═══ Text block ═══
Thats kind of the point, the ability to create the kind of joinery Terry demonstrates. No doubt this kind of work is achievable outside of an Incra system, but the time and setup involved would far exceed the speed and accuracy you can have with the Incra. Once you get the hang of the system, the same principles can be applied to other aspects of tabletop router work.....


----------



## ranman (Oct 27, 2017)

Thanks Bill. I knew there was something very special about the Incra. My question was asked because when I see something.... I just gots' ta know! 
What I am making is portable...... not lightweight and flimsy, but portable, so the Incra won't be something I'll include. It won't get used very often. The lift and router will come out of the table top as a unit. The router table top will rest on top of my fold up tablesaw table. (until I figure out a way to make sturdy portable legs) :laugh2: The router and lift weigh about 20# with the lift being 14# of that. Kind of a beast because it's all metal.


----------



## Terry Q (Mar 2, 2017)

hawkeye10 said:


> Terry we are a lot nicer and we would never say anything about someone being to wordy. Your joinery is awesome. Which Incra product are you using?




I have the Incra LS Positioner 25 with their super system fence. It requires a massively large router table. Truth be told, the only advantage of the LS25 over the LS17 is those rare circumstances where you really need to route a dado another 8 inches further from the end of your board. If I have lots of dados to run I usually use a dado stack on my table saw anyway.
═══
**Objective**
Answer these from the router table thread:
(a) How much do ranman's router and lift weigh together, and how much of that is the lift?
(b) Which Incra product does Terry Q have?
(c) What does Terry Q usually use when he has lots of dados to run?
═══ Data ═══
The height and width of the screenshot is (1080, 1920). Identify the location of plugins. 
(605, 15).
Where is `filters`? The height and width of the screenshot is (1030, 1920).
═══
**Answer**
(a) About 20 pounds together, with the lift accounting for 14 pounds.
(b) The Incra LS Positioner 25 with the super system fence.
(c) A dado stack on his table saw.